There will naturally be infelicities of idiom and anomalies of style in 250 pages of translation from Herodotus. For example, Otanes (p. 116) says in the Constitution Debate: 'If you admire a king in measured terms, he is irritated (ἄχθεται) that you do not serve him well enough; but if you praise him to the skies, he is mad at you (ἄχθεται) for being such a flatterer.' (3.80). No reviewer should find fault with 'mad at' for being American English in an American translation, but it seems too colloquial for the Constitution Debate – unless perhaps Johnson means to hint at the memory of Cambyses' derangement that haunts the Persian conspirators.

To take a second stylistic instance, when Darius threatens the duplicitous Histiaeus of Miletus (5.106), Johnson's idiom may seem just a touch out of kilter: 'And thus he has robbed me of Sardis. Now how does this fine situation look to you? How could he have done any of this without your involvement? Watch your step, or you'll find yourself to blame.' (p. 156). Undoubtedly, this captures the tone of a Great King menacing a relatively petty tyrant who is not to be trusted: but is 'thus' really better than 'so', or does it make the flow of the sentences less smooth?

This is a successful translation, then, that is a pleasure to read. Herodotus has been well served by his English translators over the past generation and more, so what we do not have from this book is the relief of a good translation where previously there was none. But the tone of the new translation conspires with the nature of the selections from the text to give us Johnson's own Herodotus, a view that will illuminate the author for a non-specialist audience, and that is a valuable service.

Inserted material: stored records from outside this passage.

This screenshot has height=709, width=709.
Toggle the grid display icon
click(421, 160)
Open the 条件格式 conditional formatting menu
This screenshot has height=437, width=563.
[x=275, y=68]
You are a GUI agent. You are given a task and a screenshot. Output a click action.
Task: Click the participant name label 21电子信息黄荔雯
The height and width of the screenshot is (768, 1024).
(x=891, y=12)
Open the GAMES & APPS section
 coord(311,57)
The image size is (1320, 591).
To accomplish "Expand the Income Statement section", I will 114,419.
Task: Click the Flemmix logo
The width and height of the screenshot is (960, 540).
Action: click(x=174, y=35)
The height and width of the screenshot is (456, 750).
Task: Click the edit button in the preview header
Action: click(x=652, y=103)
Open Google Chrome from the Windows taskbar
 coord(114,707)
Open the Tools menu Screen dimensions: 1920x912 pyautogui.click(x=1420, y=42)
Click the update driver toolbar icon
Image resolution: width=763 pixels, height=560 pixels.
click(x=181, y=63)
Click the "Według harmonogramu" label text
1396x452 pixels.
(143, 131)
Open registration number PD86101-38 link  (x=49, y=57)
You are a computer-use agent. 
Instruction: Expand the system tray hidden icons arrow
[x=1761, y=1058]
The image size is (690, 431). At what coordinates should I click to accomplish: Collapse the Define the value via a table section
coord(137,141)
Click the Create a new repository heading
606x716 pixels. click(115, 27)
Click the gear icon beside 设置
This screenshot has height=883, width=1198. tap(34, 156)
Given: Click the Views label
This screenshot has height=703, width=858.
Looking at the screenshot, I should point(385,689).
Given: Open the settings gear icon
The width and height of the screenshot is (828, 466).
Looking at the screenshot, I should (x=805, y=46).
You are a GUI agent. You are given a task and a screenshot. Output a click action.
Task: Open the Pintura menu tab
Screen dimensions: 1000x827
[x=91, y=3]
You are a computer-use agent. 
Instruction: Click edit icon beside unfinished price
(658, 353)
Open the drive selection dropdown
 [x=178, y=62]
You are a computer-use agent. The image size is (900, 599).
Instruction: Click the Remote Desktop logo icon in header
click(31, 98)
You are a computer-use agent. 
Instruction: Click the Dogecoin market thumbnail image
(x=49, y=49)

In view of the plurality of available translations, it is an eccentric decision to detail only two in the Bibliography (p. 252).2 And a new translation of Herodotus ought at least to mention the recent Oxford Classical Text by N.G. Wilson, which is still too new to be fully incorporated into the literature, but seems likely to become the standard.3

None of the frequent maps and illustrations in The Essential Herodotus is in colour, and there are no separate Plates. The maps prioritise clarity over inclusiveness, for which learners will be grateful: many are small and have only a few place names, intended only to illustrate some particular piece of narrative or a military manoeuvre. Illustrations, which are thoughtfully selected, include photographs of artefacts and buildings as well as diagrams and line drawings. They are placed with care throughout the volume, and certainly add to both its utility and its pleasures. The crocodile mummies on p. 79, for example, richly deserve a whole page to themselves; and it is a good decision to let Croesus's pyre-scene brood imposingly over two-thirds of p. 39. This reviewer's one criticism is of the illustrations' production values, not their nature and placement: as often happens, the book's unremarkable paper does not lend itself well to crisp photographic reproduction, so artefacts generally do not come through at their pristine best. No photograph is hopeless or unusable, but clarity is definitely sacrificed to economy. Maps and line drawings suffer much less.

In conclusion, The Essential Herodotus is a useful volume of selections for the non-specialist in a clear and readable translation. It offers its readership a view of a copious and varied text with markedly inter-disciplinary interests: the Histories as presented here are a remarkable intellectual achievement that both informs and delights.



Notes:


1.   Herodotus: The Histories, tr. R. Waterfield with an Introduction and Notes by C. Dewald (Oxford World's Classics, 1998). This complete translation has a thirty-page Introduction and much fuller notes than Johnson. For Johnson's readership, it is perhaps the best contemporary alternative: Waterfield's translation is a model of clarity, and Dewald's supporting matter is extremely helpful to the reader.
2.   Johnson mentions: Herodotus: The Histories, tr. A. de Selincourt (Penguin Classics, 1954, rev. J. Marincola: 2003); and Herodotus: The Histories, tr. D. Grene (Chicago, 1988).
3.   Herodoti Historiae, ed. N.G. Wilson (Oxford Classical Texts, 2015).